Given text:
▼

Post by: happy on July 15, 2015, 05:53:50 AM
Unless she is naturally frugal, I suspect saving 80% is an unreasonable expectation.
I have 1 young adult at home, working more or less full-time and doing uni part-time.
He is  naturally very spendy and went overboard a bit but first year out from school there were significant expenses that were legit:
 - bought a car, essential for his job. Secondhand. 14 years old, Cheap. Interest free loan from me which he paid back in under a year.
 - ongoing expenses in running the car, needed new tyres etc etc
 - business attire, suit/shirts/ties/shoes - then dry cleaning costs ongoing
 - phone up grade and laptop ( went overboard here IMO, but IT is his thing and he makes good use of them) - then more expensive phone plan ongoing
 - uni books  and other uni costs etc

He paid his mum some board, but by the time he paid for all of the above I don't think much was left over. Socialising is also an important part of a budget in this age group.

I showed him figures how early investment into a retirement account for a few years will be more effective than leaving it 5 or 10 years to start and he took this on board.

This year he is more set up and his costs are lower, and he has got bit more  interested in saving and investing - he mentioned he was saving nearly 50%, which frankly I am overjoyed about.

I haven't promoted an expectation of 80% savings because I haven't personally achieved and modelled that for my kids. I encourage them "to save 50% and after about 20 years, they will be able to retire, or do whatever work they want. " I figure once they "get it", if they want to go harder they will.

I think be around,  build the relationship, talk about finances, help her with her budget and show her there is an alternative to YOLO. By all means mention some people save 80%, but unless she is naturally frugal I think this will seem so extreme as to be off putting.

 
Title: Re: Budget for young adult or boomerang kids living at home?
Post by: nobody123 on July 15, 2015, 06:31:33 AM
I'm curious, why do you feel the need to meddle in your nieces life?
Depending on your relationship this is not going to end well either way.

This.

Not your kid, not your responsibility.  If your niece reaches out to you about it, great, but offering unsolicited advice will probably insult her and / or her parents.  How would you even broach the topic?  "Hey, your parents suck at managing money and I'm pretty sure you're stupid enough to follow their example, so let me tell you how you should spend your money."  I'm sure that will go over well.
Title: Re: Budget for young adult or boomerang kids living at home?

▲

Set problem: Continue the forum thread about budgeting for young adults living at home from the point where it stops.

Supplied material:
▼

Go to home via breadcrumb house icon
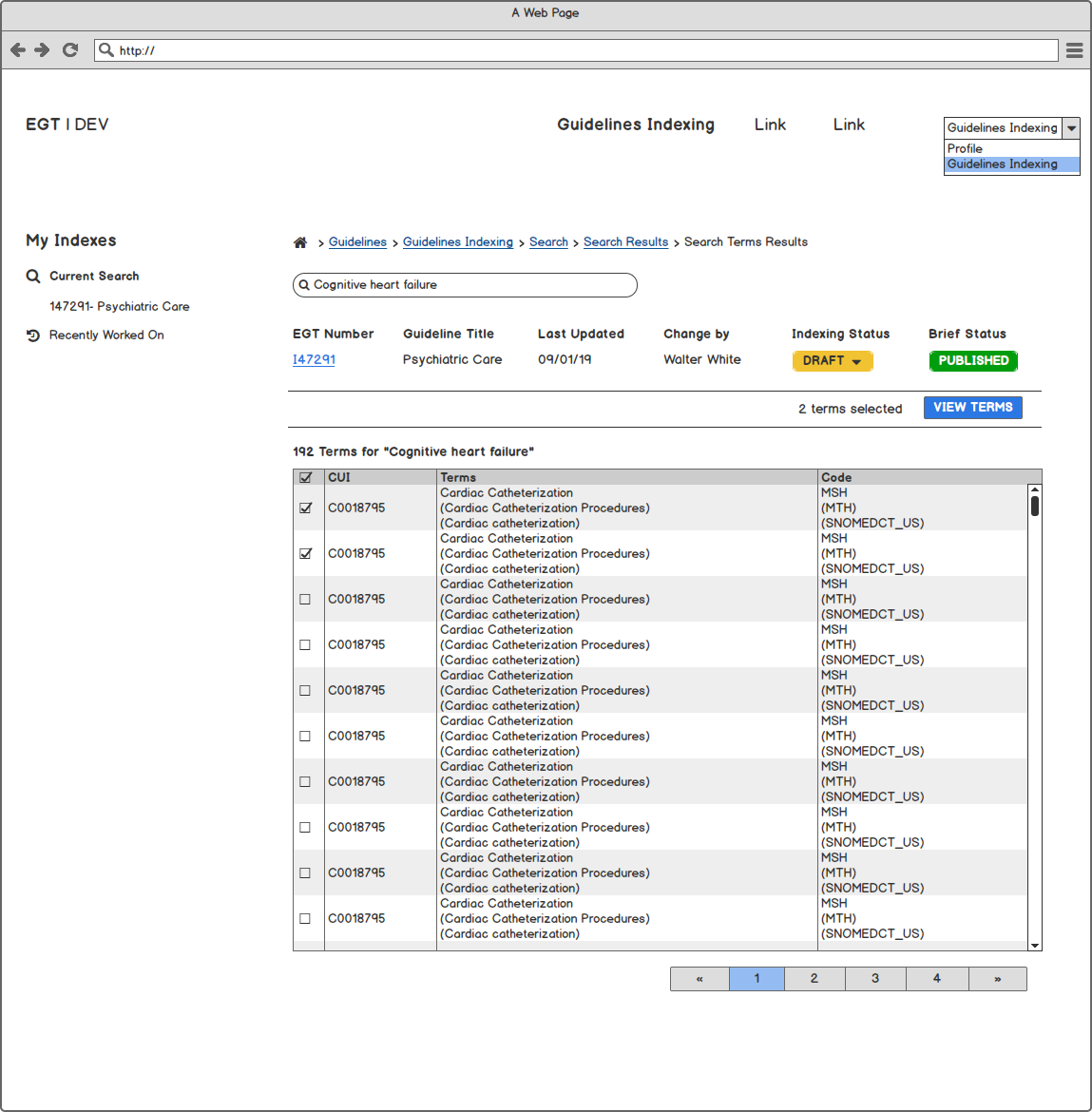The width and height of the screenshot is (1092, 1112). coord(300,242)
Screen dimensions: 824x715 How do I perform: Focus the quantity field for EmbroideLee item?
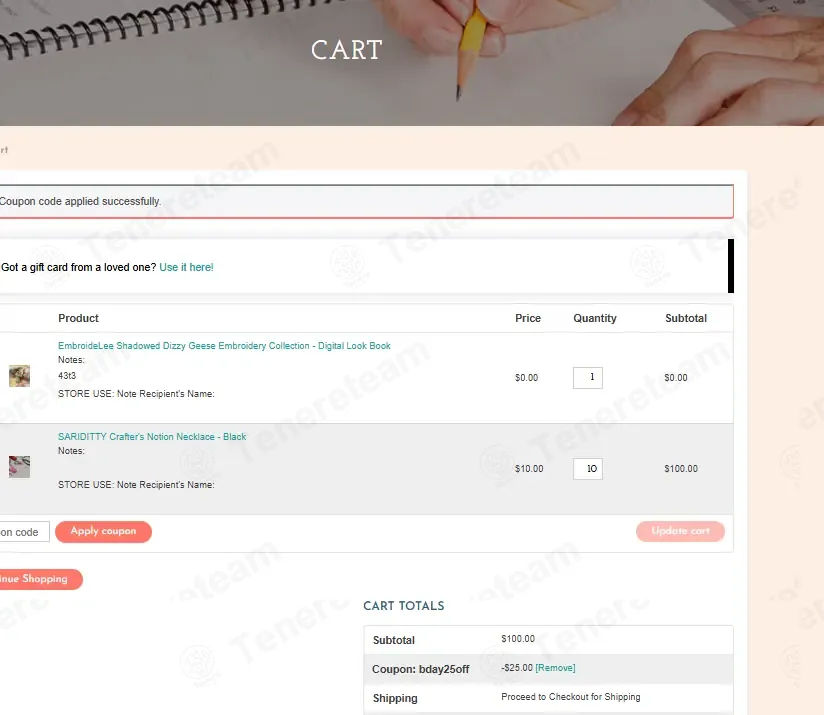click(x=587, y=378)
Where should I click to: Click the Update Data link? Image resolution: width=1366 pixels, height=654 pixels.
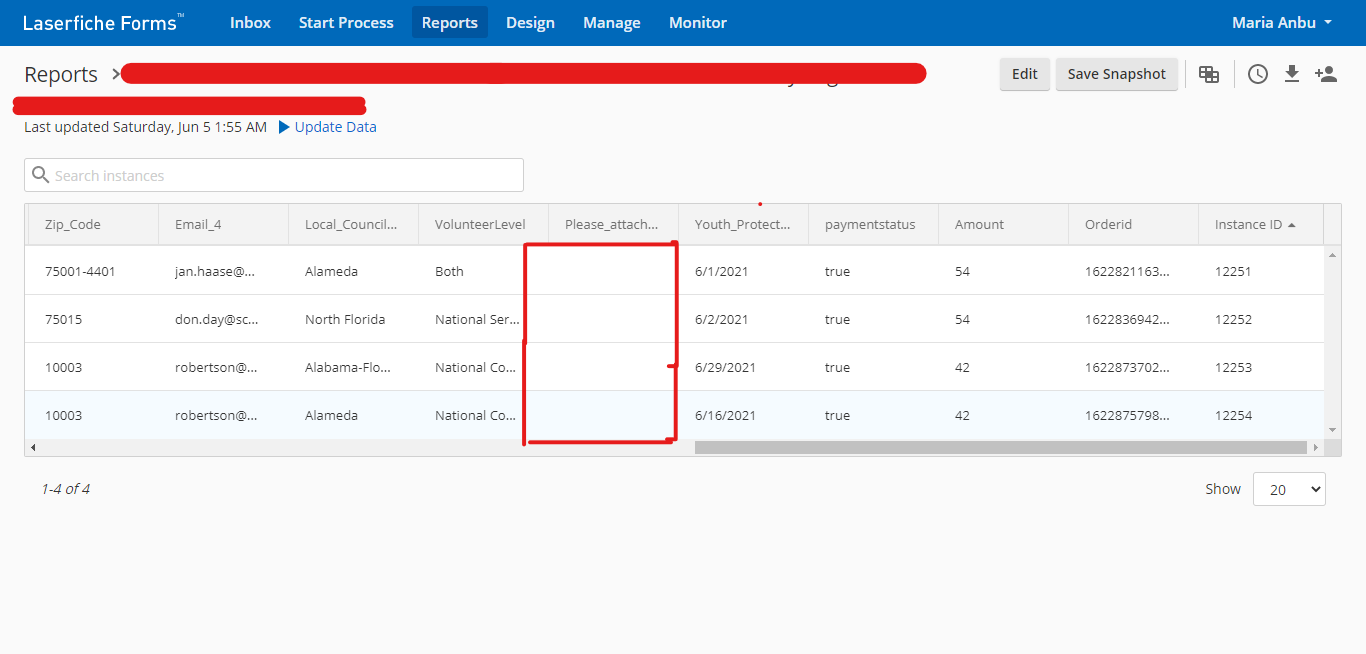pyautogui.click(x=335, y=127)
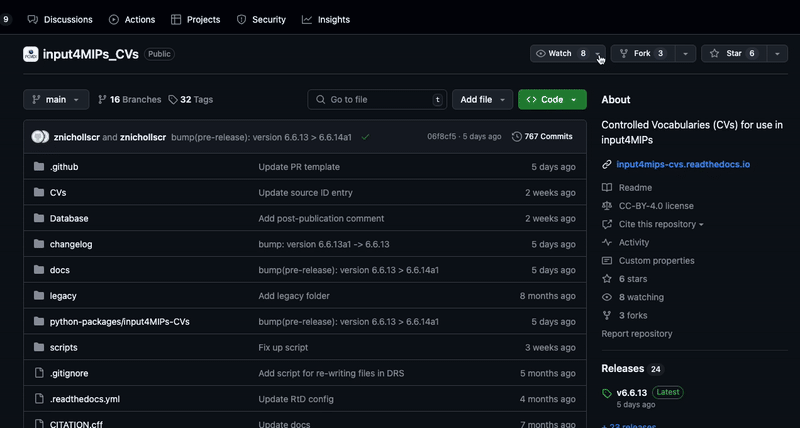
Task: Open the .gitignore file
Action: click(69, 373)
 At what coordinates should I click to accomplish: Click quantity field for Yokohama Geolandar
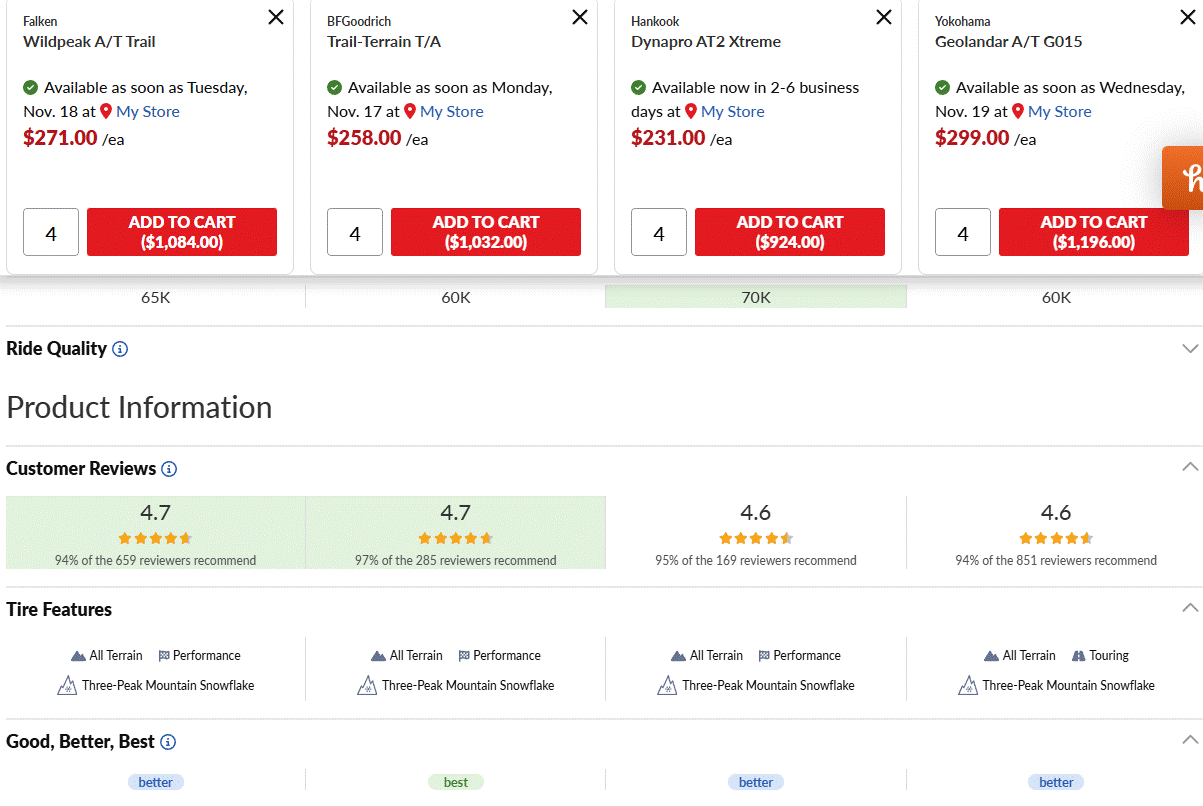pos(963,232)
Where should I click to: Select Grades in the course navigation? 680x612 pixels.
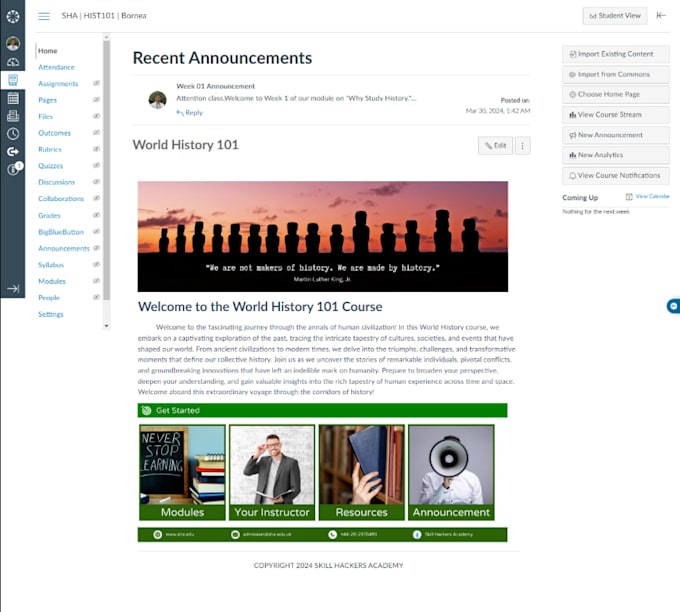(49, 216)
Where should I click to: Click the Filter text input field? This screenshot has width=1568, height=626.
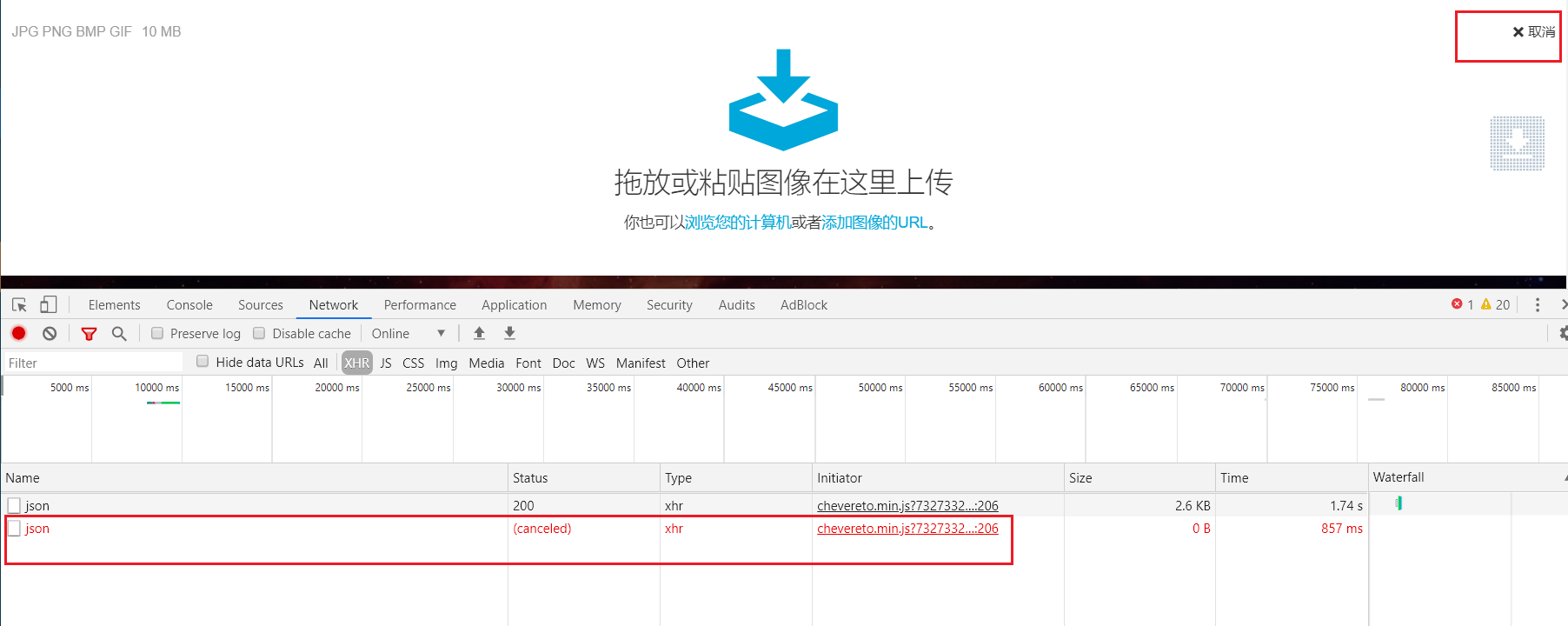click(x=91, y=363)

▲

Reply:
Post by: Emg03063 on July 15, 2015, 05:15:17 PM
I echo the sentiments above.  Also, 80% savings seems pretty arbitrary to me, absent some context about her financial goals (does she even have any, and has she shared them with you and asked for your advice?)  Just because you can save 80% of your income doesn't mean you should.  There is something to be said for current consumption, and not everyone values mustachianism the way we do.  If you want to have some influence on her financial habits, I would open with a discussion about here life goals, and go from there, but I would be very cautious about offering unsolicited advice if she didn't express a good level of receptivity in advance.
Title: Re: Budget for young adult or boomerang kids living at home?
Post by: vagon on July 15, 2015, 10:59:38 PM
If you want to have some influence on her financial habits, I would open with a discussion about here life goals, and go from there, but I would be very cautious about offering unsolicited advice if she didn't express a good level of receptivity in advance.

I agree with this. Marketing 101: sell the benefits (not having to work, etc) and not the technical details (80%SR etc).
Title: Re: Budget for young adult or boomerang kids living at home?
Post by: K-ice on July 15, 2015, 11:38:50 PM
Happy! That's great he is saving 50%.

If I get the chance to offer advice I will. Sorry, she's not just some random person off the street but someone I would like to see succeed. Obviously, I have no power to force her.

She knows I'm frugal, as the family teases me about it. They have asked and I offered some small advice before. Parts worked, some not :(. Some people just don't get excited about the power of debt snowball excel spread sheets.

Anyway, back to her.
We talked about life goals a bit. She's quite lost. I asked, "Well in school what do those aptitude tests say you are good at?" She said lawyer but doesn't want to study for that long. I suggested she could try a 2y legal assistant program. That's really not my area so if anyone else knows good lawyer type careers I'll pass it on.

Your points are valid that I probably need to work on my marketing 101 more than my number crunching :)

But if anyone else knows what has made it "click" with this age group please let me know.


Title: Re: Budget for young adult or boomerang kids living at home?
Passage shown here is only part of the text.